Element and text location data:
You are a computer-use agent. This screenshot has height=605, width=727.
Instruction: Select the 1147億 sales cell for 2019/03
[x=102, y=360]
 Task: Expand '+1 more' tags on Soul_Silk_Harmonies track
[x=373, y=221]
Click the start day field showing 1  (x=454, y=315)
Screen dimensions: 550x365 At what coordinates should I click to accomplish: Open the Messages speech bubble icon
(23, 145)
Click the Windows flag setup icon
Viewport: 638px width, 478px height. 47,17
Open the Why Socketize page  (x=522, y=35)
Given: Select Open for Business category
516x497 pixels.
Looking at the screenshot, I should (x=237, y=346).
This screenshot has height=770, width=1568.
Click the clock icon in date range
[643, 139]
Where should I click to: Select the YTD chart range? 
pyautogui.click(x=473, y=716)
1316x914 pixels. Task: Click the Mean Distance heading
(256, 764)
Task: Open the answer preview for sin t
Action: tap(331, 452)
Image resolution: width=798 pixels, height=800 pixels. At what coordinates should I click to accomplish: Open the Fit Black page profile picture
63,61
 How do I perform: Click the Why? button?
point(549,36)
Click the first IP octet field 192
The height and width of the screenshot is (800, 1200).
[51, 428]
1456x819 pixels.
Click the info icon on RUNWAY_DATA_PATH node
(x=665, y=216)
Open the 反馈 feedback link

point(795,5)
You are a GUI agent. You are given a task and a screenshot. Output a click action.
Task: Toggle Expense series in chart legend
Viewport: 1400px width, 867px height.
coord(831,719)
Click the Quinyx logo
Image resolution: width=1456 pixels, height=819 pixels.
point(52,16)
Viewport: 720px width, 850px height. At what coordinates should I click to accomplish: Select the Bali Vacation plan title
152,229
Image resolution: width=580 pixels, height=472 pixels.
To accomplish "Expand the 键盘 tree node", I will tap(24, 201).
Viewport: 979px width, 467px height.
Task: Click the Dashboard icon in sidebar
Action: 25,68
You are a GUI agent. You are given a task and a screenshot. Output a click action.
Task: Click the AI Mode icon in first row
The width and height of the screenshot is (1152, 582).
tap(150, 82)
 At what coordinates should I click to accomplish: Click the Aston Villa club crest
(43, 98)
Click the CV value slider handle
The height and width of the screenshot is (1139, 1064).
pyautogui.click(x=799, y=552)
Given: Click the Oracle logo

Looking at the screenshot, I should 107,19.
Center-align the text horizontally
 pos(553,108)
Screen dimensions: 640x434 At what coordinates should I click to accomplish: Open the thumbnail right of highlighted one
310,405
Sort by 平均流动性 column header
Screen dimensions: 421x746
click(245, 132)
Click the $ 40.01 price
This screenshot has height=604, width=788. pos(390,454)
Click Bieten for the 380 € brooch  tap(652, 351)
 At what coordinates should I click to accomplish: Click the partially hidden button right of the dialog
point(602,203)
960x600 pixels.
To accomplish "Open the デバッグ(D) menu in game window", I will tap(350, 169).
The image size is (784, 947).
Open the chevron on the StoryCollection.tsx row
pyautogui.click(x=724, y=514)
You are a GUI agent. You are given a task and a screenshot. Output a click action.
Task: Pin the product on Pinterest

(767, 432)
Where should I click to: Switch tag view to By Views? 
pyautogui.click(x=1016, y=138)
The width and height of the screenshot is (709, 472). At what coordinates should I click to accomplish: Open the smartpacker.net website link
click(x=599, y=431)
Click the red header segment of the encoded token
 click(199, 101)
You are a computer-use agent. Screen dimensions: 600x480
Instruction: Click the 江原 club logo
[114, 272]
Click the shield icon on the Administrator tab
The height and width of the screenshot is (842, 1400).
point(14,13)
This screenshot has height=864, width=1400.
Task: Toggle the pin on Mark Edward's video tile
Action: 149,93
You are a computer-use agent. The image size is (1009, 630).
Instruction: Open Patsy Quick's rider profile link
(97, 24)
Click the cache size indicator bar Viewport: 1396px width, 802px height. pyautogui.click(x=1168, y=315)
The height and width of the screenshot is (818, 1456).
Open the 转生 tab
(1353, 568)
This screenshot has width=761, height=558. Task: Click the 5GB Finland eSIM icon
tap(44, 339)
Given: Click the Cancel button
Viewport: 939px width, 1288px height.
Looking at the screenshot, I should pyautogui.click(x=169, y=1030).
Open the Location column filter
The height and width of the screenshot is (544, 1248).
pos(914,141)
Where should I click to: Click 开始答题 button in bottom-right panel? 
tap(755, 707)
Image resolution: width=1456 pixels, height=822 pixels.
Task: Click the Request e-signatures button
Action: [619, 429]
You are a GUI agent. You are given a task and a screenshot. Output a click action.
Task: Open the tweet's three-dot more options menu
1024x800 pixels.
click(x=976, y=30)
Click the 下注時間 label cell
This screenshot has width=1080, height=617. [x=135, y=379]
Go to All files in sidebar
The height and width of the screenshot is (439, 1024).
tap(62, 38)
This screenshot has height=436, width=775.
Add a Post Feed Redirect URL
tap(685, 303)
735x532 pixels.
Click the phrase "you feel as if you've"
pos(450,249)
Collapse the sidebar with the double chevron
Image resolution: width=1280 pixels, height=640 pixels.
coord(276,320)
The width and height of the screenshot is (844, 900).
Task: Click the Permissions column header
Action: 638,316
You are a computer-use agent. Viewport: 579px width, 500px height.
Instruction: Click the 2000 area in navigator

• **What is being asked**:
Rewrite all of the lines above, replacing "Bali Vacation" with "Lisbon Getaway" and leaving everything else unchanged.

• **Full solution**:
You are a computer-use agent. This screenshot has height=605, width=727.
Instruction: Select the 1147億 sales cell for 2019/03
[x=102, y=360]
 Task: Expand '+1 more' tags on Soul_Silk_Harmonies track
[x=373, y=221]
Click the start day field showing 1  (x=454, y=315)
Screen dimensions: 550x365 At what coordinates should I click to accomplish: Open the Messages speech bubble icon
(23, 145)
Click the Windows flag setup icon
Viewport: 638px width, 478px height. 47,17
Open the Why Socketize page  (x=522, y=35)
Given: Select Open for Business category
516x497 pixels.
Looking at the screenshot, I should (x=237, y=346).
This screenshot has height=770, width=1568.
Click the clock icon in date range
[643, 139]
Where should I click to: Select the YTD chart range? 
pyautogui.click(x=473, y=716)
1316x914 pixels. Task: Click the Mean Distance heading
(256, 764)
Task: Open the answer preview for sin t
Action: tap(331, 452)
Image resolution: width=798 pixels, height=800 pixels. At what coordinates should I click to accomplish: Open the Fit Black page profile picture
63,61
 How do I perform: Click the Why? button?
point(549,36)
Click the first IP octet field 192
The height and width of the screenshot is (800, 1200).
[51, 428]
1456x819 pixels.
Click the info icon on RUNWAY_DATA_PATH node
(x=665, y=216)
Open the 反馈 feedback link

point(795,5)
You are a GUI agent. You are given a task and a screenshot. Output a click action.
Task: Toggle Expense series in chart legend
Viewport: 1400px width, 867px height.
coord(831,719)
Click the Quinyx logo
Image resolution: width=1456 pixels, height=819 pixels.
point(52,16)
Viewport: 720px width, 850px height. At what coordinates should I click to accomplish: Select the Lisbon Getaway plan title
152,229
Image resolution: width=580 pixels, height=472 pixels.
To accomplish "Expand the 键盘 tree node", I will tap(24, 201).
Viewport: 979px width, 467px height.
Task: Click the Dashboard icon in sidebar
Action: 25,68
You are a GUI agent. You are given a task and a screenshot. Output a click action.
Task: Click the AI Mode icon in first row
The width and height of the screenshot is (1152, 582).
tap(150, 82)
 At what coordinates should I click to accomplish: Click the Aston Villa club crest
(43, 98)
Click the CV value slider handle
The height and width of the screenshot is (1139, 1064).
pyautogui.click(x=799, y=552)
Given: Click the Oracle logo

Looking at the screenshot, I should 107,19.
Center-align the text horizontally
 pos(553,108)
Screen dimensions: 640x434 At what coordinates should I click to accomplish: Open the thumbnail right of highlighted one
310,405
Sort by 平均流动性 column header
Screen dimensions: 421x746
click(245, 132)
Click the $ 40.01 price
This screenshot has height=604, width=788. pos(390,454)
Click Bieten for the 380 € brooch  tap(652, 351)
 At what coordinates should I click to accomplish: Click the partially hidden button right of the dialog
point(602,203)
960x600 pixels.
To accomplish "Open the デバッグ(D) menu in game window", I will tap(350, 169).
The image size is (784, 947).
Open the chevron on the StoryCollection.tsx row
pyautogui.click(x=724, y=514)
You are a GUI agent. You are given a task and a screenshot. Output a click action.
Task: Pin the product on Pinterest

(767, 432)
Where should I click to: Switch tag view to By Views? 
pyautogui.click(x=1016, y=138)
The width and height of the screenshot is (709, 472). At what coordinates should I click to accomplish: Open the smartpacker.net website link
click(x=599, y=431)
Click the red header segment of the encoded token
 click(199, 101)
You are a computer-use agent. Screen dimensions: 600x480
Instruction: Click the 江原 club logo
[114, 272]
Click the shield icon on the Administrator tab
The height and width of the screenshot is (842, 1400).
point(14,13)
This screenshot has height=864, width=1400.
Task: Toggle the pin on Mark Edward's video tile
Action: 149,93
You are a computer-use agent. The image size is (1009, 630).
Instruction: Open Patsy Quick's rider profile link
(97, 24)
Click the cache size indicator bar Viewport: 1396px width, 802px height. pyautogui.click(x=1168, y=315)
The height and width of the screenshot is (818, 1456).
Open the 转生 tab
(1353, 568)
This screenshot has width=761, height=558. Task: Click the 5GB Finland eSIM icon
tap(44, 339)
Given: Click the Cancel button
Viewport: 939px width, 1288px height.
Looking at the screenshot, I should pyautogui.click(x=169, y=1030).
Open the Location column filter
The height and width of the screenshot is (544, 1248).
pos(914,141)
Where should I click to: Click 开始答题 button in bottom-right panel? 
tap(755, 707)
Image resolution: width=1456 pixels, height=822 pixels.
Task: Click the Request e-signatures button
Action: [619, 429]
You are a GUI agent. You are given a task and a screenshot. Output a click action.
Task: Open the tweet's three-dot more options menu
1024x800 pixels.
click(x=976, y=30)
Click the 下注時間 label cell
This screenshot has width=1080, height=617. [x=135, y=379]
Go to All files in sidebar
The height and width of the screenshot is (439, 1024).
tap(62, 38)
This screenshot has height=436, width=775.
Add a Post Feed Redirect URL
tap(685, 303)
735x532 pixels.
Click the phrase "you feel as if you've"
pos(450,249)
Collapse the sidebar with the double chevron
Image resolution: width=1280 pixels, height=640 pixels.
coord(276,320)
The width and height of the screenshot is (844, 900).
Task: Click the Permissions column header
Action: 638,316
You are a computer-use agent. Viewport: 579px width, 500px height.
Instruction: Click the 2000 area in navigator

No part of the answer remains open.